§ Required action
In the entries below, find the line with "This screenshot has width=1359, height=849." and the line with "You are a computer-use agent. Image". Reproduce those two lines and every line between them exactly, and nothing more.

(Saved entries)
------------------------------------
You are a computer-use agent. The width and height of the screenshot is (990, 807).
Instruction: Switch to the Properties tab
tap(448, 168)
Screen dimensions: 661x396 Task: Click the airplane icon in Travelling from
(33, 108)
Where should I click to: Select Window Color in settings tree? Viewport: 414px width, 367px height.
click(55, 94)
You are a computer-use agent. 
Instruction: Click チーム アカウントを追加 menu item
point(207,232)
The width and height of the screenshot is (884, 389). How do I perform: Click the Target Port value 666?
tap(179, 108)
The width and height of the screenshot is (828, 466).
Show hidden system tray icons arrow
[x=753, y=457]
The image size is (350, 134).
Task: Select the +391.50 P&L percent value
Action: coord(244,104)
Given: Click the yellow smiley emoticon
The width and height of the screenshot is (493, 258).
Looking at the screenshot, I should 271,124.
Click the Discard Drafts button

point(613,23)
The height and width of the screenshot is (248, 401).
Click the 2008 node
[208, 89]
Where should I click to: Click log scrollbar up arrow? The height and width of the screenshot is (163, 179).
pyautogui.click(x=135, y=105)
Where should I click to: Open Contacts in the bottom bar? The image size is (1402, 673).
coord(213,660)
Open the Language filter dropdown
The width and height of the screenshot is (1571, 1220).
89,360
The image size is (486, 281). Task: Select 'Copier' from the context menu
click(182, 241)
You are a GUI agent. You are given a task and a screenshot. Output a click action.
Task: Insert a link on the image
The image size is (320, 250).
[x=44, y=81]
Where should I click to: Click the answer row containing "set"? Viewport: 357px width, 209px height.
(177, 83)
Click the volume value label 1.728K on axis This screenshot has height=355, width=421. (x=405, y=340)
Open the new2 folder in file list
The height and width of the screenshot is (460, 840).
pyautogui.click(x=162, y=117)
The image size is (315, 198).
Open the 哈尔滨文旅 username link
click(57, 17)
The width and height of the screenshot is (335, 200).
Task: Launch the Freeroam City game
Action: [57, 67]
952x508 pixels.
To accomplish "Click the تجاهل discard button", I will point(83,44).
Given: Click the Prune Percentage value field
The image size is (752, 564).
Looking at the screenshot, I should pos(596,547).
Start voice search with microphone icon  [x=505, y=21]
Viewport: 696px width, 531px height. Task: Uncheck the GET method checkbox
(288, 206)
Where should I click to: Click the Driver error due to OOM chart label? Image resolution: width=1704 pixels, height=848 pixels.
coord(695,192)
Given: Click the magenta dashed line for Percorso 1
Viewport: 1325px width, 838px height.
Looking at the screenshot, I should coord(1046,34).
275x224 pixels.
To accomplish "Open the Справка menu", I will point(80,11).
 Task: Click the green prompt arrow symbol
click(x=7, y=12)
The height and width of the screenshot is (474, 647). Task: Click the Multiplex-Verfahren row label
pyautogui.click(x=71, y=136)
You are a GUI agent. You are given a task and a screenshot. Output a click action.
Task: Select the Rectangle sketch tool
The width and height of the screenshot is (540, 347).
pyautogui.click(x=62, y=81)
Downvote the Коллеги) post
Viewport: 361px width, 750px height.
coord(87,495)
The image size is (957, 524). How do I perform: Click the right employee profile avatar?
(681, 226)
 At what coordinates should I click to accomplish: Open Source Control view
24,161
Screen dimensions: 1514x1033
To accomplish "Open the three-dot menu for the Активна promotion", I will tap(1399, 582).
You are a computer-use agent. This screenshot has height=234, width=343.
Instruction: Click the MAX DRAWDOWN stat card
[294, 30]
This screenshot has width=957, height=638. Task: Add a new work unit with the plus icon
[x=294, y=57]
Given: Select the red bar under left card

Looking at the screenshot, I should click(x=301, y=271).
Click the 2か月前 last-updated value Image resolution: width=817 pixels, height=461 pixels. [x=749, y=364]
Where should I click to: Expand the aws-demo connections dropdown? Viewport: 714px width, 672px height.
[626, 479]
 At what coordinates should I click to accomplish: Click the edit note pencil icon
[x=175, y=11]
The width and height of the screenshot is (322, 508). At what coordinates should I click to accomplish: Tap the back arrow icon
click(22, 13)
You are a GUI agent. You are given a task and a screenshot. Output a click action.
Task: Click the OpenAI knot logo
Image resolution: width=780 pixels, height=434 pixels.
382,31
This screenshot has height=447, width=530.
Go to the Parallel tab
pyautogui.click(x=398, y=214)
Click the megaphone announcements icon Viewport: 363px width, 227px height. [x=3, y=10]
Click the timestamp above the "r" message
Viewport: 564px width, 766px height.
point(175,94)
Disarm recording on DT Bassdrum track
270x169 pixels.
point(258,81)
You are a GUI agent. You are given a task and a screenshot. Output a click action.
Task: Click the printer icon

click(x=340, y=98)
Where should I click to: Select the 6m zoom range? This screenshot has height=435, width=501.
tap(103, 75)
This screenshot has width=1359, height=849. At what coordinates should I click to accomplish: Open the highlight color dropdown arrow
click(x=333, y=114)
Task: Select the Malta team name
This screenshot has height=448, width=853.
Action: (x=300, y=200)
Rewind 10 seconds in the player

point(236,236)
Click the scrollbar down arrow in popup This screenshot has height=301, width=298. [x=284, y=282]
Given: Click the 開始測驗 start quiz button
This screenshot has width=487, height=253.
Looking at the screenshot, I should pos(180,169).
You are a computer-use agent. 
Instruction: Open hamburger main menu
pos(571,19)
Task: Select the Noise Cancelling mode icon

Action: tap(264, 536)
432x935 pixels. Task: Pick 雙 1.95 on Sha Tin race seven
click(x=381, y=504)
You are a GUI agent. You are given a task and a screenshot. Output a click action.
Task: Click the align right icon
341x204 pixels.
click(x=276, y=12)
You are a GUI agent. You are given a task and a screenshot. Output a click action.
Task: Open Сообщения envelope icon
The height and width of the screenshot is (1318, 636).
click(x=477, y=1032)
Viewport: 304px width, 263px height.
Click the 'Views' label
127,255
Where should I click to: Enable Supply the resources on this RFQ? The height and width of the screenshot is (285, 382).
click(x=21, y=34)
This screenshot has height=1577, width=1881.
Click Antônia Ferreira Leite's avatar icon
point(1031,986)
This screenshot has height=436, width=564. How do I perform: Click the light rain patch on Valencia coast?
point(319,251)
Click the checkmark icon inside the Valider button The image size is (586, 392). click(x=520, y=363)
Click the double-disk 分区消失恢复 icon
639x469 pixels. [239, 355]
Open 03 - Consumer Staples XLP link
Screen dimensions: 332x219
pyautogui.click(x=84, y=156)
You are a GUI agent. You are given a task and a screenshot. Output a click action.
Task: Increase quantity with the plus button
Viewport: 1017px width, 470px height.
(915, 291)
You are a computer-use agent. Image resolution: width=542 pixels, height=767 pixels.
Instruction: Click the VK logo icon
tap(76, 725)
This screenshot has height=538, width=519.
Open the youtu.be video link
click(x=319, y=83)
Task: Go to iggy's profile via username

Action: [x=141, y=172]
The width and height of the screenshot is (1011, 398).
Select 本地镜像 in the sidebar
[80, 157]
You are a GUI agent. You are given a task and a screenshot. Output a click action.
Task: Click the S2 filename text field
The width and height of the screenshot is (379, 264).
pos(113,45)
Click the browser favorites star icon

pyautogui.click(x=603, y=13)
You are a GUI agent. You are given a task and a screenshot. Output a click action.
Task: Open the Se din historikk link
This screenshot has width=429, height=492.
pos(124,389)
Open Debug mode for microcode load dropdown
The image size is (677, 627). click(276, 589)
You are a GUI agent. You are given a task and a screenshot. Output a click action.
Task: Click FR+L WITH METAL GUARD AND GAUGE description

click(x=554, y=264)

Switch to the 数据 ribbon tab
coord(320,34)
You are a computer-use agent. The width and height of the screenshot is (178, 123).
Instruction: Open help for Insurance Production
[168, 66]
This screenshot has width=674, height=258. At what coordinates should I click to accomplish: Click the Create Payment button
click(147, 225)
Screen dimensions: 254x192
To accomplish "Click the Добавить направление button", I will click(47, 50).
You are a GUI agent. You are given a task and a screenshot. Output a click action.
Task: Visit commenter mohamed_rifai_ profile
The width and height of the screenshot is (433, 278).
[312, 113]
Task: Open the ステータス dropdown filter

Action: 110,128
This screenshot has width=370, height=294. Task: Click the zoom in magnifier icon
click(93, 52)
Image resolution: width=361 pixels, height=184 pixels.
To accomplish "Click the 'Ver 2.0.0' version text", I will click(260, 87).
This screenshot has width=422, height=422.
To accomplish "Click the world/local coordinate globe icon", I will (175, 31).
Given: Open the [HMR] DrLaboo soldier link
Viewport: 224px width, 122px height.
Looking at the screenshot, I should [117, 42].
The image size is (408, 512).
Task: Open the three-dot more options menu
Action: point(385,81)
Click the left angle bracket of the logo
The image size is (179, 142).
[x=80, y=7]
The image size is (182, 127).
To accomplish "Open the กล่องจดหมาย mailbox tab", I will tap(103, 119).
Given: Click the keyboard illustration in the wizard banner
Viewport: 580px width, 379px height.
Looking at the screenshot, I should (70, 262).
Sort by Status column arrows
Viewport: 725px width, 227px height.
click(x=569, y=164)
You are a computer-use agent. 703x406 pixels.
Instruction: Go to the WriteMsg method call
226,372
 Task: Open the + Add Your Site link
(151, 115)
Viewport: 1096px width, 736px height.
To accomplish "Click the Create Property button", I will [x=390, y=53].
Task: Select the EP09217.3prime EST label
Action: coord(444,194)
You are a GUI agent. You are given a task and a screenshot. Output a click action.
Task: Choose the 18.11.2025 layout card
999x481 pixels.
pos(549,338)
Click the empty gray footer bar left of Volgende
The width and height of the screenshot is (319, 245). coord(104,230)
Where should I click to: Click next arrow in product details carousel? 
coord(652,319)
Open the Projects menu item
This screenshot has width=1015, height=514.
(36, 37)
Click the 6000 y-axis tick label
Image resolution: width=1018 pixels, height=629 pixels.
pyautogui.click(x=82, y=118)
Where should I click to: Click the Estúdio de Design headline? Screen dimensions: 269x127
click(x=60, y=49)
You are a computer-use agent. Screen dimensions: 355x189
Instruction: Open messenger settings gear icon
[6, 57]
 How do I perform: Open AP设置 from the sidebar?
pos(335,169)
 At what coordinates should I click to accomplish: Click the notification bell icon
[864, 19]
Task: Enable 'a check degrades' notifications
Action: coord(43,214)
------------------------------------
§ Written response
This screenshot has width=1359, height=849. At what coordinates should I click to accomplish: Open the highlight color dropdown arrow
click(x=333, y=114)
Task: Select the Malta team name
This screenshot has height=448, width=853.
Action: (x=300, y=200)
Rewind 10 seconds in the player

point(236,236)
Click the scrollbar down arrow in popup This screenshot has height=301, width=298. [x=284, y=282]
Given: Click the 開始測驗 start quiz button
This screenshot has width=487, height=253.
Looking at the screenshot, I should pos(180,169).
You are a computer-use agent. 
Instruction: Open hamburger main menu
pos(571,19)
Task: Select the Noise Cancelling mode icon

Action: tap(264, 536)
432x935 pixels. Task: Pick 雙 1.95 on Sha Tin race seven
click(x=381, y=504)
You are a GUI agent. You are given a task and a screenshot. Output a click action.
Task: Click the align right icon
341x204 pixels.
click(x=276, y=12)
You are a GUI agent. You are given a task and a screenshot. Output a click action.
Task: Open Сообщения envelope icon
The height and width of the screenshot is (1318, 636).
click(x=477, y=1032)
Viewport: 304px width, 263px height.
Click the 'Views' label
127,255
Where should I click to: Enable Supply the resources on this RFQ? The height and width of the screenshot is (285, 382).
click(x=21, y=34)
This screenshot has height=1577, width=1881.
Click Antônia Ferreira Leite's avatar icon
point(1031,986)
This screenshot has height=436, width=564. How do I perform: Click the light rain patch on Valencia coast?
point(319,251)
Click the checkmark icon inside the Valider button The image size is (586, 392). click(x=520, y=363)
Click the double-disk 分区消失恢复 icon
639x469 pixels. [239, 355]
Open 03 - Consumer Staples XLP link
Screen dimensions: 332x219
pyautogui.click(x=84, y=156)
You are a GUI agent. You are given a task and a screenshot. Output a click action.
Task: Increase quantity with the plus button
Viewport: 1017px width, 470px height.
(915, 291)
You are a computer-use agent. Image resolution: width=542 pixels, height=767 pixels.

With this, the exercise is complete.